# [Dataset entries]
·····
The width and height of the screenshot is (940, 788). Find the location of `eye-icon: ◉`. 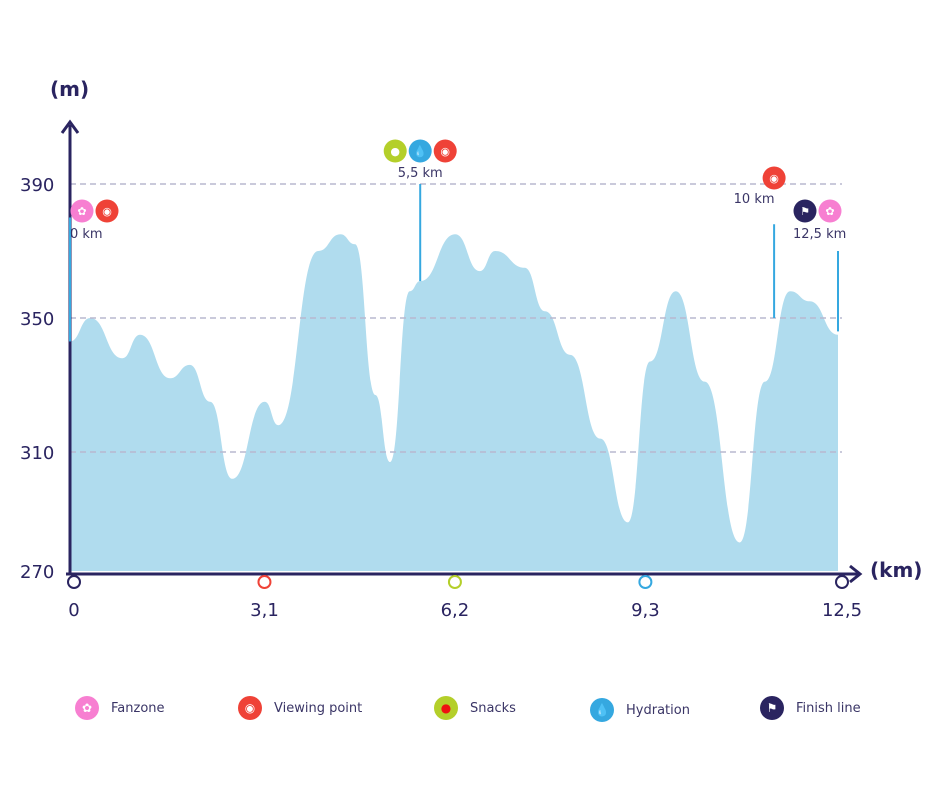

eye-icon: ◉ is located at coordinates (250, 708).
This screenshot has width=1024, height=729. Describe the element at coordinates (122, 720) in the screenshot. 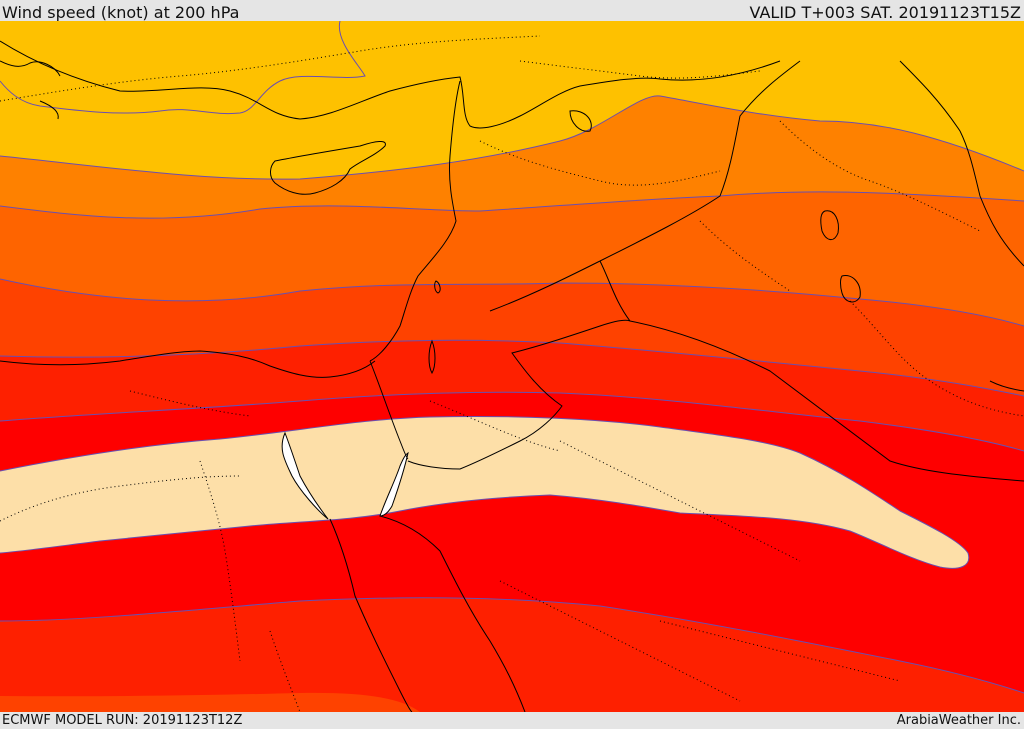

I see `model-run: ECMWF MODEL RUN: 20191123T12Z` at that location.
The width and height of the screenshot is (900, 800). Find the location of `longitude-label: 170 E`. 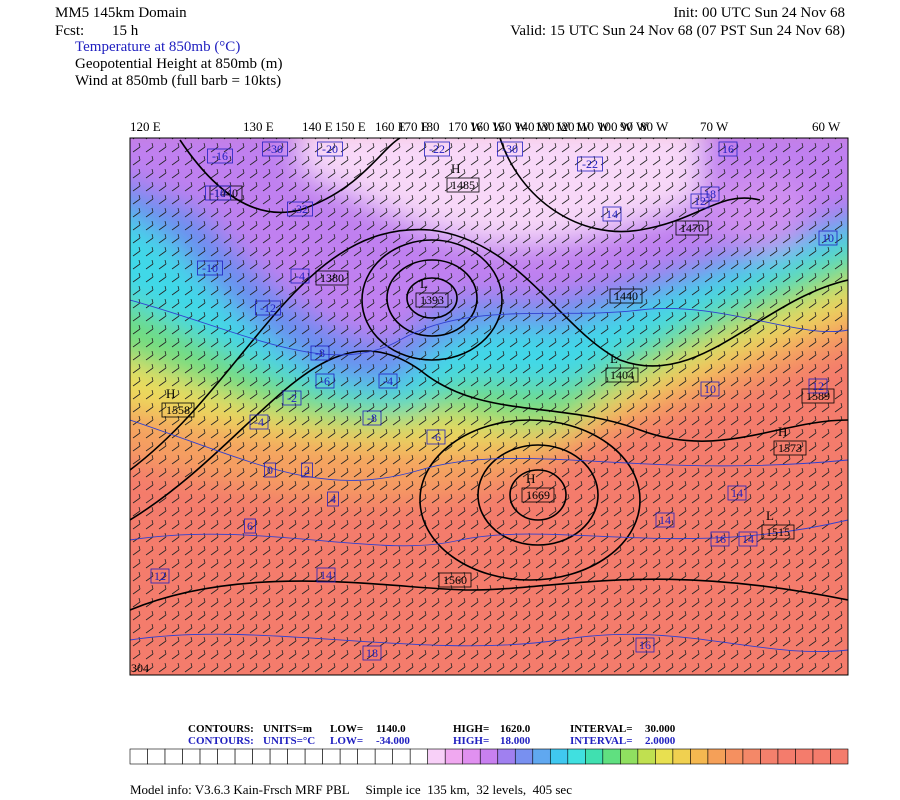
·····
# [DIRECTIVE]
Reproduce every row above word for word, with the pictures omitted.

# [OUTPUT FOR THIS EXERCISE]
The width and height of the screenshot is (940, 788). Find the location of `eye-icon: ◉`. 

eye-icon: ◉ is located at coordinates (250, 708).
This screenshot has width=1024, height=729. Describe the element at coordinates (122, 720) in the screenshot. 

I see `model-run: ECMWF MODEL RUN: 20191123T12Z` at that location.
The width and height of the screenshot is (900, 800). Find the location of `longitude-label: 170 E`. 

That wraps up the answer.